REQUEST: Render the data below as a Markdown table with the columns Row and Line. Include only the lines starting at the one containing "Given: Click the" and ending at the one containing "Looking at the", and leave out any blank lines.

____

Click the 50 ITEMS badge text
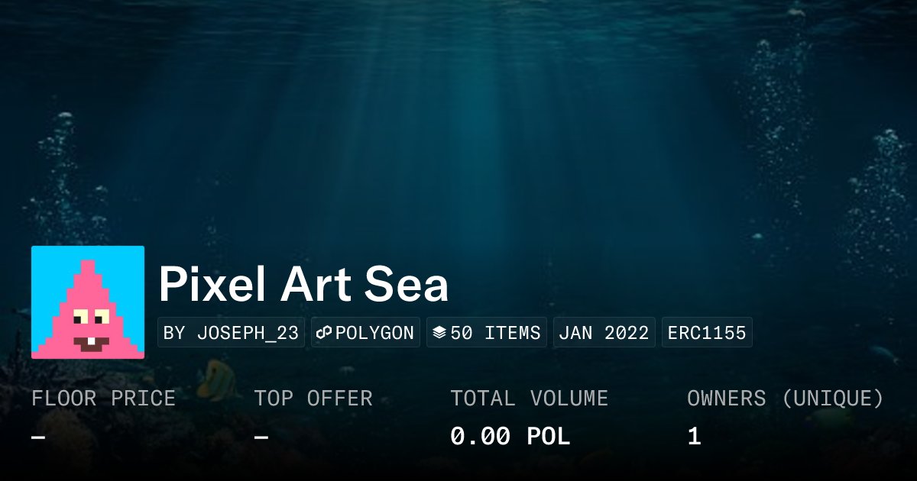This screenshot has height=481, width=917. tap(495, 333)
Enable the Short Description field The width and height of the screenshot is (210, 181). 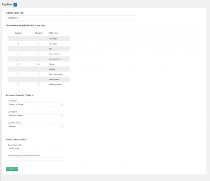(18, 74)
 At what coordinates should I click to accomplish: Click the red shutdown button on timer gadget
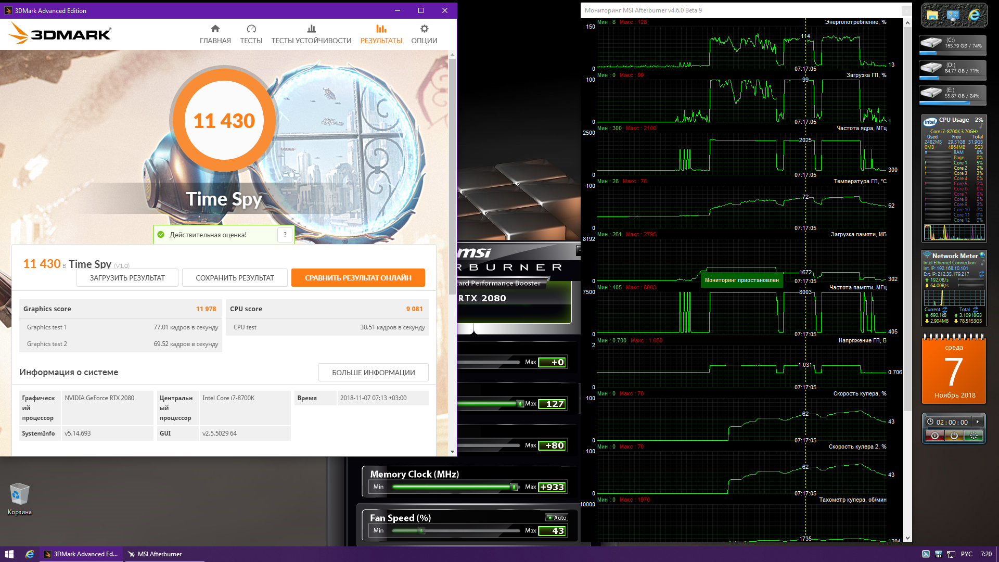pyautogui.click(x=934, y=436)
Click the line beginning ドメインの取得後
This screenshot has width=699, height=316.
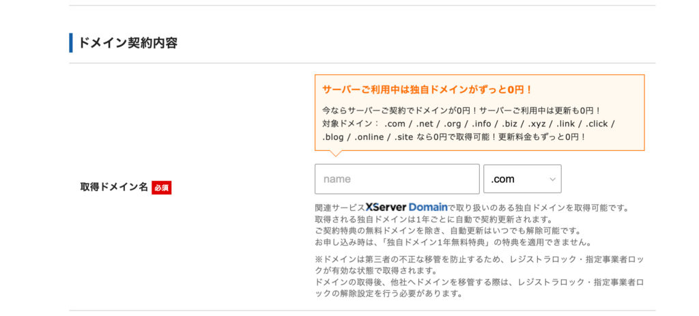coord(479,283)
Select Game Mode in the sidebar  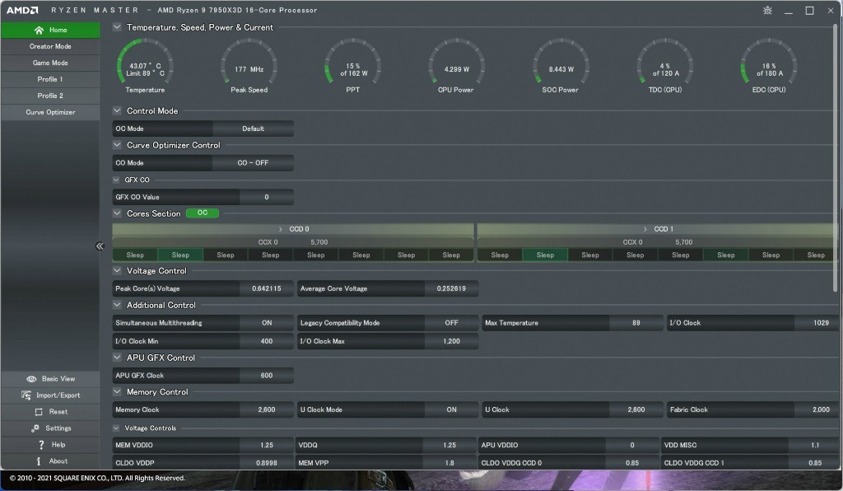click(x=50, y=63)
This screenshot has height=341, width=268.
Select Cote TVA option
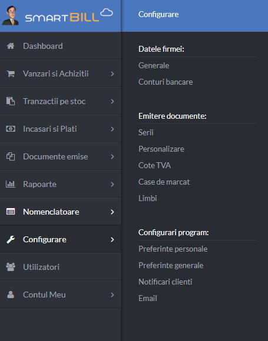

____

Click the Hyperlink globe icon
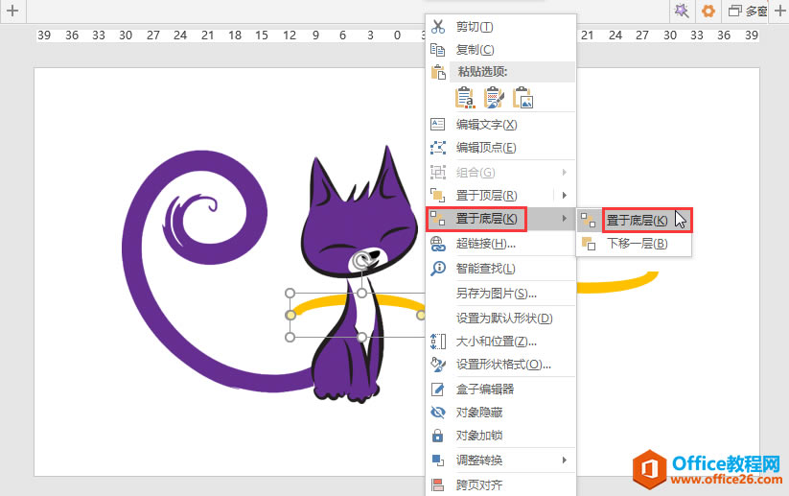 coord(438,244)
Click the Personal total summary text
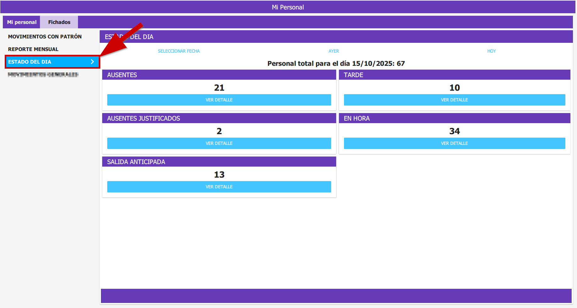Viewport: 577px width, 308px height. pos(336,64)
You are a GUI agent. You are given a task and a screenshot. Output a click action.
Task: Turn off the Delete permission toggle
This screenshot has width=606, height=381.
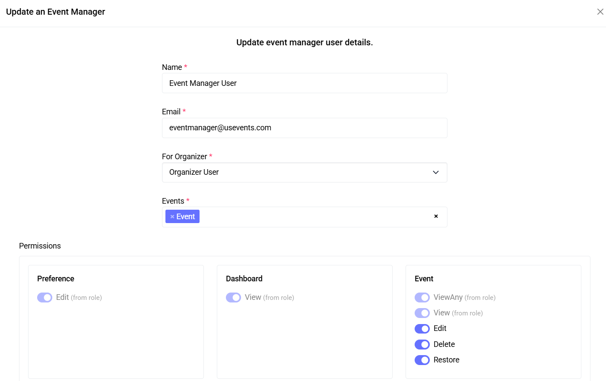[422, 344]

____

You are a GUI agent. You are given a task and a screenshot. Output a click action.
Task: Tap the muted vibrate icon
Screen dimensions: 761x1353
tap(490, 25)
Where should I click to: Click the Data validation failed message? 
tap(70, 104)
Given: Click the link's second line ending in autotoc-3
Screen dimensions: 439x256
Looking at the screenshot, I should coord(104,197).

____

TASK RESULT:
| Row | Line |
|---|---|
| 1 | Given: Click the link's second line ending in autotoc-3 |
| 2 | Screen dimensions: 439x256 |
| 3 | Looking at the screenshot, I should coord(104,197). |